Já treinando na base do campo, Jô começou a ficar cada vez mais tempo dentro do Parque São Jorge. Segundo seu pai, depois da escola ia para o Tatuapé e lá ficava o dia inteiro, treinando campo durante a manhã e futsal pela tarde.


SCCP: Quais títulos conquistou pelo futsal?

Jô:“Graças a Deus fui vitorioso. Ganhei o metropolitano, o estadual, fui artilheiro dos dois campeonatos… acho que ganhei uns quatro títulos. Meu pai tem essa galeria toda na casa dele, talvez ele possa mostrar um dia para vocês a galeria de troféus do futsal”.


Dario não estava em sua casa para nos mostrar a galeria de troféus, mas nos confirma que Jô ganhou e foi artilheiro de todos os torneios que disputou pelo futsal alvinegro. Inclusive quando já não atuava tanto pelo futsal, permanecia inscrito para poder atuar em jogos decisivos.


SCCP: O que mais gostava nas quadras?

Jô: “Eu gostava das quadras porque eu conseguia me divertir bastante. Óbvio que você consegue fazer mais gols e fazer gol sempre é gostoso. Foi maravilhoso, consegui disfrutar bem do futsal, aproveitar cada momento”.

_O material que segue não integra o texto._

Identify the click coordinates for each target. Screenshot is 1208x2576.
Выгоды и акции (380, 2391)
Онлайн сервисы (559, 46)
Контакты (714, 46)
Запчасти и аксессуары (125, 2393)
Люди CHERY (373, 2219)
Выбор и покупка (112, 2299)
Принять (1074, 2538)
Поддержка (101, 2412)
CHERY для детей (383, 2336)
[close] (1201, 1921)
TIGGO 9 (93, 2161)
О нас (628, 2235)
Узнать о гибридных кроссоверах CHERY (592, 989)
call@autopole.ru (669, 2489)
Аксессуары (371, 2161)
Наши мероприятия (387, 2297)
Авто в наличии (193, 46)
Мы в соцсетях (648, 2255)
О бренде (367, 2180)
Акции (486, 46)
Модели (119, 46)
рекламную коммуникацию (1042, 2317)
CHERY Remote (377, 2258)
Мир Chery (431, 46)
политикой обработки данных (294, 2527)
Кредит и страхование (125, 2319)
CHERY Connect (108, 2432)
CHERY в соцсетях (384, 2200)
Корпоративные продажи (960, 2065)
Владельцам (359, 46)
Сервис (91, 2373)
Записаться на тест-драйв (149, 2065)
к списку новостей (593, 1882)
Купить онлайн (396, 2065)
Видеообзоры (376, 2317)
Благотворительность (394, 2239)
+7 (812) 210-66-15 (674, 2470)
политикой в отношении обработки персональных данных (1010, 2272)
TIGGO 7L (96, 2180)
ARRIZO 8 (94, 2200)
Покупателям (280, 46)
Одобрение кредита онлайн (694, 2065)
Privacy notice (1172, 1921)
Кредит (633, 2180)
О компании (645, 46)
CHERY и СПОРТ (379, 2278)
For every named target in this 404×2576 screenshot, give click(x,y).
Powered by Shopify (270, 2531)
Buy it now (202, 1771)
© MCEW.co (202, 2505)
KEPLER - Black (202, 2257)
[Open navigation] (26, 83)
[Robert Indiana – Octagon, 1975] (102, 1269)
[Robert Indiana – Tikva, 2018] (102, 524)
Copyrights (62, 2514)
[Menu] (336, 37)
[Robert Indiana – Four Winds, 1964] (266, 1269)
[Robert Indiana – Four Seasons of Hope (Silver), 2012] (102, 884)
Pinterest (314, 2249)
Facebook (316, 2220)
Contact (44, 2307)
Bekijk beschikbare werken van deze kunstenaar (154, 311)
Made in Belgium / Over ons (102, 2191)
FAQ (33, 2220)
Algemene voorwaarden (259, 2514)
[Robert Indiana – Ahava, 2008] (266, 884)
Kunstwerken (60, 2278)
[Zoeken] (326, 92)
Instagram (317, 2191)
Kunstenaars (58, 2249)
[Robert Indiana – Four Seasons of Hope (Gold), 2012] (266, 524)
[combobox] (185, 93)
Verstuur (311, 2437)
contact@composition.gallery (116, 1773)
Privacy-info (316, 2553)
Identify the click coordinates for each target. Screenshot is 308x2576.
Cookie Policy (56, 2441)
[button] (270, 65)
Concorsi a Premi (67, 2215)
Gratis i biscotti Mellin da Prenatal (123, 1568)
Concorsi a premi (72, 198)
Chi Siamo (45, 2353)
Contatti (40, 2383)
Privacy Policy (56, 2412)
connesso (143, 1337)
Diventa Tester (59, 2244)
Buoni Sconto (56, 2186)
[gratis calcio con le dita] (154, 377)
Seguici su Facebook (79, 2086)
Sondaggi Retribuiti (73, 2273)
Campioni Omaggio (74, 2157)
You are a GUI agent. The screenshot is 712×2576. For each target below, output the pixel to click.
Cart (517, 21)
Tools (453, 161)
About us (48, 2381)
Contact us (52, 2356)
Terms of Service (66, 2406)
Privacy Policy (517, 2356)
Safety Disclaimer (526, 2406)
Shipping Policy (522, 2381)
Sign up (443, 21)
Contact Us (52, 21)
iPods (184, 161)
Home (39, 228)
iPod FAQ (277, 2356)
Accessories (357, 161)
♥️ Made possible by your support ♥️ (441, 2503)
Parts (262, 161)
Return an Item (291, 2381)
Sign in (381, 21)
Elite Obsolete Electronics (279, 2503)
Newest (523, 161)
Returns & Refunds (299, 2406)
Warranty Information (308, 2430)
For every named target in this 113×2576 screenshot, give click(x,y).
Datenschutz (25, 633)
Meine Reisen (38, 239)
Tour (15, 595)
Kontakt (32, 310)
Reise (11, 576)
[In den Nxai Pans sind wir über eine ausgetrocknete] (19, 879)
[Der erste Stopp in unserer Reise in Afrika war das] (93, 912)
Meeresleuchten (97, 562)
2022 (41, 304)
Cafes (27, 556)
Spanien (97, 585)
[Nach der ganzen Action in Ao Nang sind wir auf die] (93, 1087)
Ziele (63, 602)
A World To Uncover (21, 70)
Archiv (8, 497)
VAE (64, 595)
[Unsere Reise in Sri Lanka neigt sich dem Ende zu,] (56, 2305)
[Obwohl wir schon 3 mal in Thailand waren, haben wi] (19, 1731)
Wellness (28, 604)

Segundo Dario, Jô chegou a anotar 60 gols em um único ano, anotando 30 tentos em cada semestre. Também nos conta que o jogador era apaixonado pela atmosfera dos ginásios, chegando a ter dúvidas de qual modalidade gostaria de seguir carreira.


SCCP: No que o futsal te ajudou em sua transição e posteriormente na carreira?

Jô: “O futsal ajuda muito. Os jogadores do campo que jogaram futsal sabem o quanto ajuda. O quanto você precisa raciocinar rápido, usar bem o corpo. Posteriormente para mim foi ótimo porque a minha função de fazer o pivô, ajeitar para os companheiros e obviamente ser o finalizador, tudo isso eu trouxe do futsal, onde pude desenvolver bem”.


Jô sempre foi canhoto, mas o futsal o ensinou e aperfeiçoou sua perna direita. Apesar de ter o costume do bico na modalidade da bola pesada, Dario nos conta que o atacante chutava muito de peito de pé. Em uma partida, o marcador ia sempre fechar a perna esquerda, mas Jô dava o corte e marcou vários gols com o pé direito.


Dario completa lembrando do que a mãe de um atleta adversário disse para ele após a partida: “Nós treinamos a semana inteira para parar a perna esquerda de seu filho e ele aparece aqui chutando com a direita”.


SCCP: Que mensagem você envia para os jovens que estão jogando na base do futsal corinthiano?

Jô: “Deixo uma mensagem positiva porque eu fui muito feliz jogando futsal. O que eu pude aprender no futsal e levar para o campo na minha carreira eu tive êxito. Sigam treinando. Caso não consigam seguir para o campo permaneçam no futsal, tenho amigos que tiveram sucesso no futsal, é um esporte maravilhoso, prazeroso de se jogar”.